Ci sono molte reliquie sopravvissute nei 2.000 anni dalla vittoria definitiva di Cristo. Note come “Arma Christi” (“Armi di Cristo”) o Strumenti della Passione, questi importanti oggetti includono la Vera Croce, la Corona di Spine, i chiodi, la Santa Lancia e perfino la Spugna Santa.

Sono poche le fonti che hanno ripercorso la storia e i movimenti della Spugna Santa, ma Shawn Norris di www.pigizois.net – un sito che si concentra su tutto ciò che riguarda la conquista del continente europeo da parte dell’Impero romano – ha svolto un lavoro eccellente nel raccogliere tutte le informazioni disponibili al riguardo.

La Spugna Santa venne imbevuta di vino acido, probabilmente un vino economico o un aceto noto come posca, che veniva consumato dai soldati di rango inferiore e dagli schiavi e venne posto sulle labbra di Cristo proprio prima che consegnasse lo spirito al Padre. La Spugna Santa è menzionata in Matteo 27, 48, Marco 15, 36 e Giovanni 19, 29.

Si sa poco del destino della Spugna Santa nei 300 anni dopo la crocifissione. Quando Elena di Costantinopoli visitò Gerusalemme, tra il 325 e il 330, scoprì il luogo in cui Gesù era stato crocifisso sul Golgota. Mentre Elena stava praticando l’archeologia antica, si dice che la sua ancella abbia scoperto la Spugna Santa.

La Spugna venne portata a Gerusalemme, dove venne venerata, ma poi fu trasferita a Costantipoli perché fosse al sicuro dopo che i Persiani avevano occupato Gerusalemme all’inizio del VII secolo. A un certo punto in questo lasso di tempo la Spugna Santa tornò a Gerusalemme, perché Beda il Venerabile affermò di averla vista in un boccale d’argento in città.

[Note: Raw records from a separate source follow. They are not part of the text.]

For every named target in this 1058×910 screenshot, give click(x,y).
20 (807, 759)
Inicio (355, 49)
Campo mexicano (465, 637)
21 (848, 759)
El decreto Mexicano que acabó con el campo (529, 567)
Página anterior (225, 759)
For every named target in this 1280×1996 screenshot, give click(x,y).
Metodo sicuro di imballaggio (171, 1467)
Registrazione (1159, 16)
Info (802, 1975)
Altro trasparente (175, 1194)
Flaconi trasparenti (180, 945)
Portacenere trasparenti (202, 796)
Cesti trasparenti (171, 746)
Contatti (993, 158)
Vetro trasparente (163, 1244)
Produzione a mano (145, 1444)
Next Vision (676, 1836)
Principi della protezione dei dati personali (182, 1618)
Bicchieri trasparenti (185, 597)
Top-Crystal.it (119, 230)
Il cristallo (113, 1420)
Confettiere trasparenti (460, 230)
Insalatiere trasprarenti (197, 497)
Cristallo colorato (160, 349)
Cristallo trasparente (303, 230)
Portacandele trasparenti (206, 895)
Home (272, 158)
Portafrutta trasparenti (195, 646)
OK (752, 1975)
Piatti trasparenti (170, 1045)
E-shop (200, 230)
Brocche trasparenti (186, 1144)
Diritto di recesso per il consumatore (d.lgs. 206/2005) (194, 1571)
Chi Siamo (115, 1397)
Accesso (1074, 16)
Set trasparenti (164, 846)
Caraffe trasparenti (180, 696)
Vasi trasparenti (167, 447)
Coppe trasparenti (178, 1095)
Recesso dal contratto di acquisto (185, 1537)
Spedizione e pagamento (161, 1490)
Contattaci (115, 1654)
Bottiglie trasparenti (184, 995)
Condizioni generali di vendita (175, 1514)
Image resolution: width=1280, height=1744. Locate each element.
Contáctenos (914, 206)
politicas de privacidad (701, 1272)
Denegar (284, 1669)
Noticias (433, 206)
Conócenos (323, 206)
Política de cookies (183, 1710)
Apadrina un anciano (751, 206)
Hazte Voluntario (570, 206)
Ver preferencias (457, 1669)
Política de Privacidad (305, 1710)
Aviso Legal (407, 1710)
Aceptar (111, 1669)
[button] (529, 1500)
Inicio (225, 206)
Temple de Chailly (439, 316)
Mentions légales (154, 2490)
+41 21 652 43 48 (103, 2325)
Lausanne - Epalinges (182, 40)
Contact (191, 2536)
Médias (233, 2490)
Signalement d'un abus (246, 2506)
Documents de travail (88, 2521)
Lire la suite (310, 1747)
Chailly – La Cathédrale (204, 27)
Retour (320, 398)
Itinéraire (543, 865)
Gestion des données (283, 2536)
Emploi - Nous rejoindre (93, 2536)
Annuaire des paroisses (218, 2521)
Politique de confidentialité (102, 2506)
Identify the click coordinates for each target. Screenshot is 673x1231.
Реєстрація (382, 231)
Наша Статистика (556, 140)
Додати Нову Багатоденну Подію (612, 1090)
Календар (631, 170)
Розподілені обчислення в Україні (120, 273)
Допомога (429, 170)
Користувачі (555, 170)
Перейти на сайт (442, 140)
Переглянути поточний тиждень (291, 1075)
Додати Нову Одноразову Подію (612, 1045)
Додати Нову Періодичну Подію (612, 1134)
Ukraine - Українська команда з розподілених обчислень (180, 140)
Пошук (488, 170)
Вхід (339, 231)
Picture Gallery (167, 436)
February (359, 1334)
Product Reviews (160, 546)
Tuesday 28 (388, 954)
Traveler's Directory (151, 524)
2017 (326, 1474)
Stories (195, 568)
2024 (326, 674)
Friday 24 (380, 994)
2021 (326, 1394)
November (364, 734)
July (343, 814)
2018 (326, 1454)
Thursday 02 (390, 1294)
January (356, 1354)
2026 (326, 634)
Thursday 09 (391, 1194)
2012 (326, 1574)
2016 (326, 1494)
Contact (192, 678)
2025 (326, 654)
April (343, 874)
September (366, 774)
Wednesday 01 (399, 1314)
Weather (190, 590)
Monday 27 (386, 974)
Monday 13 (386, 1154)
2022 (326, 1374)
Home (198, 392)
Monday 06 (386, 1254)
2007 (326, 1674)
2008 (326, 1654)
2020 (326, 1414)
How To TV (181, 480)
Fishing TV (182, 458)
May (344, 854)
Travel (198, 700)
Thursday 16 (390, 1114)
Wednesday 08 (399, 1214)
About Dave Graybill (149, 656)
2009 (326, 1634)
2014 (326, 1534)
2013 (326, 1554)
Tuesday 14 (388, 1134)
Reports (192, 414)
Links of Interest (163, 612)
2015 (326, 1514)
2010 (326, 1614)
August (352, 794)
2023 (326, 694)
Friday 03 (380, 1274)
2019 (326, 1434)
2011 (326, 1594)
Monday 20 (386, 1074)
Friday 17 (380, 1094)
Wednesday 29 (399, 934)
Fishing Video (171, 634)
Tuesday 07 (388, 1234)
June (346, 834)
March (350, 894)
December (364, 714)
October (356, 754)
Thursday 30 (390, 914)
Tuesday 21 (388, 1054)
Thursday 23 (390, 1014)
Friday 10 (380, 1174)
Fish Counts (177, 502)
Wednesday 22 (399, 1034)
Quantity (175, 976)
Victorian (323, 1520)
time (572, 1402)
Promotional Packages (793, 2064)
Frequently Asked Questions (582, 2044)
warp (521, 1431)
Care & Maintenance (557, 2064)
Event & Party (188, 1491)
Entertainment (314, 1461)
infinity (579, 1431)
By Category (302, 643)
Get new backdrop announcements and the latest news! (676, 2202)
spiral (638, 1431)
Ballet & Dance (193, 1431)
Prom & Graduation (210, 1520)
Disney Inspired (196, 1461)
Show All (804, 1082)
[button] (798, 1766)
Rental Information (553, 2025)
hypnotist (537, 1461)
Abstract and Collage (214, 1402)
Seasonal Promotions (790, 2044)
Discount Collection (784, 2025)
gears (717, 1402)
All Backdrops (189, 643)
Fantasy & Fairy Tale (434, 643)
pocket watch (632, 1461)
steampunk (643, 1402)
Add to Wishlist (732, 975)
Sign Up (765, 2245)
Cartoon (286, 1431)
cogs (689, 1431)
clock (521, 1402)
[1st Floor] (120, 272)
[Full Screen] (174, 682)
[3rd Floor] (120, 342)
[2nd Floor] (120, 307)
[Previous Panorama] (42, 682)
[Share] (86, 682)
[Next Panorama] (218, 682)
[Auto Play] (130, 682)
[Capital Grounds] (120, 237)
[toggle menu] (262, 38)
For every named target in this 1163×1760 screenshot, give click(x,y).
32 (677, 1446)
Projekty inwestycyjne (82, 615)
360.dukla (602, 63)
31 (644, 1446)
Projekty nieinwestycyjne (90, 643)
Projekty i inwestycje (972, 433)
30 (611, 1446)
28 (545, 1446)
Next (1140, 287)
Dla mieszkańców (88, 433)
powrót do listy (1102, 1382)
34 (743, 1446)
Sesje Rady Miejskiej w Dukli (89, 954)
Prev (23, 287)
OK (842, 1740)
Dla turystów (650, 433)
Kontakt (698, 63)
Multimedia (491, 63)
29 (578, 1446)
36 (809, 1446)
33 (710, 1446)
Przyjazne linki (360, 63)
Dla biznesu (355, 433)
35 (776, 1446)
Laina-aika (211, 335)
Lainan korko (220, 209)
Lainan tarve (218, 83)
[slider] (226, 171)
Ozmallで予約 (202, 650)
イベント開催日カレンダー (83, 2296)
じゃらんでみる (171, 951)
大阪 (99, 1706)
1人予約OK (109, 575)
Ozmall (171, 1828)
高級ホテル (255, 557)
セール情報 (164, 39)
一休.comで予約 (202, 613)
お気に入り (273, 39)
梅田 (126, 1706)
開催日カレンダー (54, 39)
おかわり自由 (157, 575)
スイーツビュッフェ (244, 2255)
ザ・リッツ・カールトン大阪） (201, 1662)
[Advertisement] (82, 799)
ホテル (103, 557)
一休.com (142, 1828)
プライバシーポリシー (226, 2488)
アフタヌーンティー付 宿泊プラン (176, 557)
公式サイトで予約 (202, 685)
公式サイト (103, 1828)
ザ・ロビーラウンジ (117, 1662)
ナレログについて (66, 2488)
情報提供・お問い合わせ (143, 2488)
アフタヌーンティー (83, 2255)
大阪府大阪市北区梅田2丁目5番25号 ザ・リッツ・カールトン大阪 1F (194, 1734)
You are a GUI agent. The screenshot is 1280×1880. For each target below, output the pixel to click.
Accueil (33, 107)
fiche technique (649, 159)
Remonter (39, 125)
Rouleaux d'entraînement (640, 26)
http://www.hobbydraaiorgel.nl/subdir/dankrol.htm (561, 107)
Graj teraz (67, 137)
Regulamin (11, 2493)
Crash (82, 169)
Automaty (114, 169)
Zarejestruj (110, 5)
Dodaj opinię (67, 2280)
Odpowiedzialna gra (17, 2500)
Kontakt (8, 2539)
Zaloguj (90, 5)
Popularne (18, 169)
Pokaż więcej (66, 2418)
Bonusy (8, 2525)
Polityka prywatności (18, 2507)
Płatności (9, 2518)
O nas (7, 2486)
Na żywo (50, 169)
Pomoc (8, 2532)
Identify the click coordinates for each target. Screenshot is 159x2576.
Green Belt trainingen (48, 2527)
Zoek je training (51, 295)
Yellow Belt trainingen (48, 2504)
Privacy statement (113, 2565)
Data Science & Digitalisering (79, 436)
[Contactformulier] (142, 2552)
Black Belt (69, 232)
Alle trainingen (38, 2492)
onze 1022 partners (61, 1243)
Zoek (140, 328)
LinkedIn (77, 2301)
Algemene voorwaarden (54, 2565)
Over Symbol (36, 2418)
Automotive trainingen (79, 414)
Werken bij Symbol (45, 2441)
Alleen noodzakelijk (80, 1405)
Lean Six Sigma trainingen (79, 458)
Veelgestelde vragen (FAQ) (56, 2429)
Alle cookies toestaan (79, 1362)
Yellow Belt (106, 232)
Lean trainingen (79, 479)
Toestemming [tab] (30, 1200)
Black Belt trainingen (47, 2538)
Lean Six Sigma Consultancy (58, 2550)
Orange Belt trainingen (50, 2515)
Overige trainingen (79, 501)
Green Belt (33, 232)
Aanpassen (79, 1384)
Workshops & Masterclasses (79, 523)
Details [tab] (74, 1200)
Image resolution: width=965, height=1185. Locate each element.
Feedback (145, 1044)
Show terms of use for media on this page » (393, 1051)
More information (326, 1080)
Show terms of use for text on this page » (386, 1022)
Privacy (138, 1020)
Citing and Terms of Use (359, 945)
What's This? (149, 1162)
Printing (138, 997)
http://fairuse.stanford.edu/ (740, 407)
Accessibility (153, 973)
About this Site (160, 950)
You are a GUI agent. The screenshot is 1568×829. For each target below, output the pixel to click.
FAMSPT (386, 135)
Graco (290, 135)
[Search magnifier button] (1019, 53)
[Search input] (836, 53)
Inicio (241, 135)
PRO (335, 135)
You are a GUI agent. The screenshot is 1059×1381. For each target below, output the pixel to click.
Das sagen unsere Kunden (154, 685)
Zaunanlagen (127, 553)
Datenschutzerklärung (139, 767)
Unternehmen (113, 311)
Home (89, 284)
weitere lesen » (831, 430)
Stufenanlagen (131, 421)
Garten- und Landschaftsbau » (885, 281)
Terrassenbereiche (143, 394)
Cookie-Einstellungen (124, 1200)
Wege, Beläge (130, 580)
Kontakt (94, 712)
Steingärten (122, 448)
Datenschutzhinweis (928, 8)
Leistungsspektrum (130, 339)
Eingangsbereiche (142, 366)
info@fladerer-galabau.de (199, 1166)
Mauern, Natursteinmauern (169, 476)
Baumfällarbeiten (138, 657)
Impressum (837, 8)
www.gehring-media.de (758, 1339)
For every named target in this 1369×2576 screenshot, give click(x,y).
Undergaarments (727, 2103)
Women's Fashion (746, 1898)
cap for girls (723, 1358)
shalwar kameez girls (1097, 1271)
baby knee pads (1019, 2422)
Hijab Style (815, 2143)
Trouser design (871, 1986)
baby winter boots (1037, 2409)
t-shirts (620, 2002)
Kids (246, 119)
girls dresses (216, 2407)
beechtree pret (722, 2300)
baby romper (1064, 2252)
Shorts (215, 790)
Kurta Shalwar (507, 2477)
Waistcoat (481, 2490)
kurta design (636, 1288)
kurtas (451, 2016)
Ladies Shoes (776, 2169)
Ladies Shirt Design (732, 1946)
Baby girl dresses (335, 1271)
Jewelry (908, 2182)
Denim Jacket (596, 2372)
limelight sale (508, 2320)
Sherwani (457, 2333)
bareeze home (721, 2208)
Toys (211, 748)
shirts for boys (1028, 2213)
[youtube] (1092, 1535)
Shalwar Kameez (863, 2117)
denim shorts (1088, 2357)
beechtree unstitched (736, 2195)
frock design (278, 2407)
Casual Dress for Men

Le prime tracce scritte sulla Spugna Santa si ritrovano negli scritti di San Sofronio, verso il 600. L’oggetto identificato come la Spugna Santa venne portato in Palestina, dove venne venerato nella Sala Superiore della basilica costantiniana. Qui San Sofronio la osservò, scrivendo in seguito:

Lasciatemi rallegrare
nello splendido santuario, il luogo
in cui la nobile imperatrice Elena
ha trovato il Legno divino;
fatemi salire su,
con il cuore sopraffatto dalla meraviglia,
e vedere la Sala Superiore,
la Canna, la Spugna e la Lancia.

Possa poi io guardare giù
la fresca bellezza della basilica
dove i cori dei monaci
intonano canti notturni di adorazione.


La reliquia venne poi acquistata da Luigi IX di Francia, che la portò nella sua patria e la ospitò nella Sainte-Chapelle di Parigi. Lì venne posta accanto alla Corona di Spine e ai frammenti della Vera Croce, fino a quando la Rivoluzione francese vide il saccheggio delle reliquie della chiesa. Questi oggetti vennero perduti per molti anni, ma poi furono restituiti alla Francia e ospitati nella cattedrale di Notre-Dame.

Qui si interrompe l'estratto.